Von Sebastian Münster
Leipzig/Dresden - Das Leipziger Aktionsbündnis "Leipzig nimmt Platz" kritisiert den aktuellen Entwurf zur Novelle des sächsischen Polizeigesetzes. Der in der vergangenen Woche vom Regierungskabinett verabschiedete Entwurf des Gesetzes ist nach Ansicht der Aktivisten eine "Blaupause für den Überwachungsstaat" und verstoße gegen Prinzipien des Rechtsstaats.
"Wenn Menschen aufgrund algorithmischer Muster, sozialer Kontakte oder abstrakter Gefahrenprognosen in den Fokus geraten, werden sie faktisch wie potenzielle Täter*innen behandelt - ohne konkrete Tat, ohne individuelle Schuld", heißt es in einer Mitteilung des Bündnisses, das in Leipzig seit Jahren regelmäßig Demonstrationen mit großer Beteiligung organisiert.

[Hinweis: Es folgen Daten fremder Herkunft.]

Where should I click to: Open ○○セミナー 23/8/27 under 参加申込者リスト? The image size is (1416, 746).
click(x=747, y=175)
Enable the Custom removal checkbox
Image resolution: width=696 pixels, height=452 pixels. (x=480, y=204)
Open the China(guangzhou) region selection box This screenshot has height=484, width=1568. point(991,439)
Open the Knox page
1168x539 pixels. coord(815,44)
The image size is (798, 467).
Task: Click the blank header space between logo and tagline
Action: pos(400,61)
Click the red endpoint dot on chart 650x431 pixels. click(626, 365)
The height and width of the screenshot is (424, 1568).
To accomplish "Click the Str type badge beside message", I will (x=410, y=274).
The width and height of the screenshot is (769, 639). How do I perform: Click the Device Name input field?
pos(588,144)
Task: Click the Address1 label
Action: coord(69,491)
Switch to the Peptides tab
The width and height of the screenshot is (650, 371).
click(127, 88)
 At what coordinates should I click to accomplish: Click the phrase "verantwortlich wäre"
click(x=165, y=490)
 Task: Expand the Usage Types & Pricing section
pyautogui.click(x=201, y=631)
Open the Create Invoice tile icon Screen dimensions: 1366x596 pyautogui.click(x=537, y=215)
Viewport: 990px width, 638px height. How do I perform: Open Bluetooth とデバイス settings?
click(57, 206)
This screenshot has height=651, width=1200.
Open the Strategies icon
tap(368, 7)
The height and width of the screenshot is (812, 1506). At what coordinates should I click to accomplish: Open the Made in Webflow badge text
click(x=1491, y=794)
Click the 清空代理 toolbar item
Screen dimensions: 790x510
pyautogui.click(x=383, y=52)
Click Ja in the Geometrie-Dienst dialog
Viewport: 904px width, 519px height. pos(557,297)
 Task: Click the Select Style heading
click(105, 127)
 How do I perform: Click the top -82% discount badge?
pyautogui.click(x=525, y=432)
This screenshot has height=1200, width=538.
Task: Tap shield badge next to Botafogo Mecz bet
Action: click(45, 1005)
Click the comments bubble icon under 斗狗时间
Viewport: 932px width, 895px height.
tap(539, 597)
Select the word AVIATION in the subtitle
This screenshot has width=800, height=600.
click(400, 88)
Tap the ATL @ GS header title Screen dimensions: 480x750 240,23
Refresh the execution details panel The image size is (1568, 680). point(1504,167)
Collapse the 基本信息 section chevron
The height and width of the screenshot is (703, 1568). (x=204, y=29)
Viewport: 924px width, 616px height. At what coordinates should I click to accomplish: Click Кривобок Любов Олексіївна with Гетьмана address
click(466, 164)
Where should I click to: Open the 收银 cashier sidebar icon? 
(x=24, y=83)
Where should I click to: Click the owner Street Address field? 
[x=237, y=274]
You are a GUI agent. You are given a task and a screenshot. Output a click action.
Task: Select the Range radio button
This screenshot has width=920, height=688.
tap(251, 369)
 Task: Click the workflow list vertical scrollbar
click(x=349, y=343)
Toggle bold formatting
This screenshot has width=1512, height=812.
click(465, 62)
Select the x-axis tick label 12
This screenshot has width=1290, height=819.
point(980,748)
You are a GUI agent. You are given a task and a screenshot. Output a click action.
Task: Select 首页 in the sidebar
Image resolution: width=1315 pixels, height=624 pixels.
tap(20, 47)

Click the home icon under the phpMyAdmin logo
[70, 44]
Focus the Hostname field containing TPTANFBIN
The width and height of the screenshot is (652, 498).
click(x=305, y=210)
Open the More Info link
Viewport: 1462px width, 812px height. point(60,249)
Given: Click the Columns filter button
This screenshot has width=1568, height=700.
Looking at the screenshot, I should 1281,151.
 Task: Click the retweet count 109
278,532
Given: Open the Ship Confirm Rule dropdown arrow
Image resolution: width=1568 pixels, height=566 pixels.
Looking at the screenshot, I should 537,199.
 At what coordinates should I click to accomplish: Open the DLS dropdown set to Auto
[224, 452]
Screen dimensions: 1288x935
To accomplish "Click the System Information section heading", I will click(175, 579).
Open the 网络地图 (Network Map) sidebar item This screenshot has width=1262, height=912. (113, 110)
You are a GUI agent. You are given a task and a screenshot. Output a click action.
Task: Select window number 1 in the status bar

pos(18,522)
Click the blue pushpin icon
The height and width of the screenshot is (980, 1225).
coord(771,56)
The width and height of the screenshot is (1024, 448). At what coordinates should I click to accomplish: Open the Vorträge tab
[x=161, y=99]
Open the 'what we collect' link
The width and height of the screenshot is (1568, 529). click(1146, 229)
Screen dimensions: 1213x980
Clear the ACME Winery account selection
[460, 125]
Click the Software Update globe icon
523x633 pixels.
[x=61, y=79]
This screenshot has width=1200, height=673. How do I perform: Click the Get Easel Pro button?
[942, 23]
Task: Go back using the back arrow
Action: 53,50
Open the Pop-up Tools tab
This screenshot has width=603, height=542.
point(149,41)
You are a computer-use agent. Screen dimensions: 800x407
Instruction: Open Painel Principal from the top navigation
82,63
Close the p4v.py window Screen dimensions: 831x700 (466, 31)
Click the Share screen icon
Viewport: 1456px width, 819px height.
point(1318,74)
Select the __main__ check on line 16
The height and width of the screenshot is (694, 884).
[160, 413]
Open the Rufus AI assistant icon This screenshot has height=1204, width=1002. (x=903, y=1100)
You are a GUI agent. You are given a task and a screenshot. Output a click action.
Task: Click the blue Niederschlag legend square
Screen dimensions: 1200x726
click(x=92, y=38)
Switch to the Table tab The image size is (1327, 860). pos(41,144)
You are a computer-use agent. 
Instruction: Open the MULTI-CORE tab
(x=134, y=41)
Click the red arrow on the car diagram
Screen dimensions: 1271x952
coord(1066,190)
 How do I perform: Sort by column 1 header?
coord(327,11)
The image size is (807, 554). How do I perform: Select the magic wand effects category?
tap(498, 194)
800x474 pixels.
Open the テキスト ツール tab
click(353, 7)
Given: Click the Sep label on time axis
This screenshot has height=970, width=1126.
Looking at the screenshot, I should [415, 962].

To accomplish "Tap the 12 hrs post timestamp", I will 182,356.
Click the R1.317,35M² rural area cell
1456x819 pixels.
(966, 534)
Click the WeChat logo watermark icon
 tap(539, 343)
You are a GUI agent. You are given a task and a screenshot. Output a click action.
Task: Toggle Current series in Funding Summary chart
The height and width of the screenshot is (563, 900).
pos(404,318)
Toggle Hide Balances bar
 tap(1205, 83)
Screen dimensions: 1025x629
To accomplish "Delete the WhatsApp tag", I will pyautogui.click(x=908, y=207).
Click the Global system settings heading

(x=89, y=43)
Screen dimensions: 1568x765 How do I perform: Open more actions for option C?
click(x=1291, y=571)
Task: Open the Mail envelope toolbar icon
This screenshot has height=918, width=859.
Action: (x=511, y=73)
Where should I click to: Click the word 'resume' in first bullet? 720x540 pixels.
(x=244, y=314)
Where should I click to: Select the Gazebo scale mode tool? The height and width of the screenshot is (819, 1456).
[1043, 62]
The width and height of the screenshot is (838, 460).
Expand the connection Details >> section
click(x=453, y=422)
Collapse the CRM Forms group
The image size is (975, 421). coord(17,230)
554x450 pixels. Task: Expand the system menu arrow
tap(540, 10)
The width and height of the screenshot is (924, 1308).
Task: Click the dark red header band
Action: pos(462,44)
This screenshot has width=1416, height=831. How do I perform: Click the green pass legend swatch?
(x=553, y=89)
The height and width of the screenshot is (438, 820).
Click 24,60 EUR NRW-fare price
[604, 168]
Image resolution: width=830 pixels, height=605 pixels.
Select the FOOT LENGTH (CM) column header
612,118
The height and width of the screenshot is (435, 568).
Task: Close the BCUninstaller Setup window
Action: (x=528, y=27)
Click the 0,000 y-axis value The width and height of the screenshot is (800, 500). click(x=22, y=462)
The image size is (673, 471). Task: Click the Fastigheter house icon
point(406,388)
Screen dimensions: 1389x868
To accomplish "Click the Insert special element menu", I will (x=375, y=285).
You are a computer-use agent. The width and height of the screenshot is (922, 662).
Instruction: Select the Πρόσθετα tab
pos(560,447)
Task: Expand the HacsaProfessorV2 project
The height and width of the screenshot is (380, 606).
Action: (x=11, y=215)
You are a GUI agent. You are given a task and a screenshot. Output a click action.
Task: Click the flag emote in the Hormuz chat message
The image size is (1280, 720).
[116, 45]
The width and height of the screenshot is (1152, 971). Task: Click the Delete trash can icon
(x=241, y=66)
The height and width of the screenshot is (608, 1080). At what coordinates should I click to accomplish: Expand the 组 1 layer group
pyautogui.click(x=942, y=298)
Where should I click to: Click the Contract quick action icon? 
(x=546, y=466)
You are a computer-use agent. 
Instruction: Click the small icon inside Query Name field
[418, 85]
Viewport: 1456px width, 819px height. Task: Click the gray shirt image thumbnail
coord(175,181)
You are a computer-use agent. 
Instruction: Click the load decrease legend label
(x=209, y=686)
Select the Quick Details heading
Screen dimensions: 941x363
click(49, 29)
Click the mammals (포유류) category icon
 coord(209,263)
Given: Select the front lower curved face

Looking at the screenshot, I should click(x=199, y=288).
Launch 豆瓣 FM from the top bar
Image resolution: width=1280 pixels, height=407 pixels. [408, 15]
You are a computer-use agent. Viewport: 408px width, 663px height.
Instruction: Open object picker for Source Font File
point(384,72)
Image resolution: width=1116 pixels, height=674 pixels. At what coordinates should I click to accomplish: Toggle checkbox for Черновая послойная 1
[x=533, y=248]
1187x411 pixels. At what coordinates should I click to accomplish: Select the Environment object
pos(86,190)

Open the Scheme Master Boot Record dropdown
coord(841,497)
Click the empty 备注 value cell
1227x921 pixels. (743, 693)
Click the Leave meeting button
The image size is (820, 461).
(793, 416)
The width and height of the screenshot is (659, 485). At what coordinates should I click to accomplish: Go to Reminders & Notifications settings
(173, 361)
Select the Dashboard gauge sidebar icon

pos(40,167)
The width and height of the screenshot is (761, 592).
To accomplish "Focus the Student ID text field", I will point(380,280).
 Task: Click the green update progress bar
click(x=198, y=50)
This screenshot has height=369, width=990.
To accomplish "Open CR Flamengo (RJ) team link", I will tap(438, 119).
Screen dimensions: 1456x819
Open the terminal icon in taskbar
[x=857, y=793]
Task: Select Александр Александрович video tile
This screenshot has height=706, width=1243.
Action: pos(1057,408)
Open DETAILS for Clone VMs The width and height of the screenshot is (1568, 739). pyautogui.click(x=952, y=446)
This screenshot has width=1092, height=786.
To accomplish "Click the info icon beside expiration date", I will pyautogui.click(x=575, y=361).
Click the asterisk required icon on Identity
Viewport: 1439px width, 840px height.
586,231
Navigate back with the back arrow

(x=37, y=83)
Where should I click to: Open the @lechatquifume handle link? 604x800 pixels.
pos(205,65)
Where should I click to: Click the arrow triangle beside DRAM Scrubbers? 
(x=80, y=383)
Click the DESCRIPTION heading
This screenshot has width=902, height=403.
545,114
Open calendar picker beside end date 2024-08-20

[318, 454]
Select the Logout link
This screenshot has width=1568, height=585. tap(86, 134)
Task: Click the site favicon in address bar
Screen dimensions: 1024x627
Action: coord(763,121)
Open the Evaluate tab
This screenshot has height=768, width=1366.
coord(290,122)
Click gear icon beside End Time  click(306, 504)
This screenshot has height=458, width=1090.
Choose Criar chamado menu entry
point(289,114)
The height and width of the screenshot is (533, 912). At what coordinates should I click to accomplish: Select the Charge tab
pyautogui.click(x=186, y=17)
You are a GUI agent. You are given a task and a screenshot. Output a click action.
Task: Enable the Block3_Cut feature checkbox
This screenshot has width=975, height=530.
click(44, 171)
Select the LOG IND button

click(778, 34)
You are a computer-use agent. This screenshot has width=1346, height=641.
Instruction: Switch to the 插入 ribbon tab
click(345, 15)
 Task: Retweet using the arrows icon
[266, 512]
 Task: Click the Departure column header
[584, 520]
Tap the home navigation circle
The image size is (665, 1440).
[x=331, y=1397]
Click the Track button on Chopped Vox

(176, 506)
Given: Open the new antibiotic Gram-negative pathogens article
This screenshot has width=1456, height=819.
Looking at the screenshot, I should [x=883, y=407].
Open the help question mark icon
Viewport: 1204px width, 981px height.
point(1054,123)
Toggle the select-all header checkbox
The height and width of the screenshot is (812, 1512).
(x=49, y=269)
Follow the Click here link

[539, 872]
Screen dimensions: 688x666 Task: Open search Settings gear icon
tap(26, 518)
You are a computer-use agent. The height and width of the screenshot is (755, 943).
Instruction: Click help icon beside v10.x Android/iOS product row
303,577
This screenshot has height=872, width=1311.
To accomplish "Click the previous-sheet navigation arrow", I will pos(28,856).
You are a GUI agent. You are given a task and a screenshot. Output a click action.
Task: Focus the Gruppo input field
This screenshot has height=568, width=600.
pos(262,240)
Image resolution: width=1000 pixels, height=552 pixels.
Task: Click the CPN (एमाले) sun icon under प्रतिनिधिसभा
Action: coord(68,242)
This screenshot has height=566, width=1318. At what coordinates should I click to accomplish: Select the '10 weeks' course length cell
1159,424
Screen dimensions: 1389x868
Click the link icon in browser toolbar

Hintergrund ist der im Gesetzesentwurf unter anderem vorgesehene Einsatz von automatisierter Datenanalyse mithilfe von künstlicher Intelligenz: Die Polizei soll demnach die Befugnis zur Verwendung moderner IT-Systeme bei der Auswertung großer Datenmengen erhalten.
An Schwerpunkten der Kriminalität soll intelligente Videoüberwachung möglich sein, um Gefahren und mögliche Straftaten auf Basis von Bewegungsmustern zu erkennen. Im Einzelfall unter Richtervorbehalt ist zudem die sogenannte Quellen-Telekommunikationsüberwachung vorgesehen, bei der auch verschlüsselte Messengerdienste wie WhatsApp überwacht werden können.
Automatisierte Kennzeichenerkennung soll bei der Ermittlung gestohlener Fahrzeuge helfen. Hinzu kommt der geplante Einsatz umstrittener Distanz-Elektroimpulsgeräte (Taser) als "reguläres Einsatzmittel".
Innenminister Schuster: Gesetz könnte bis Ende Juni vom Landtag beschlossen werden
"Nicht mehr das konkret gefährliche Verhalten steht im Zentrum, sondern die Einschätzung zukünftiger Gefährlichkeit." Das untergrabe das Prinzip der Unschuldsvermutung, so das Aktionsbündnis weiter.
Sachsens Innenminister Armin Schuster (64, CDU) hatte nach Verabschiedung des Gesetzesentwurfs durch das Kabinett erklärt, man befinde sich damit auf der Höhe der Zeit und erfülle gleichzeitig die Anforderungen des Verfassungsrechts.
Der CDU-Minister rechnet damit, dass das Gesetz bis Ende Juni vom Landtag beschlossen werden kann.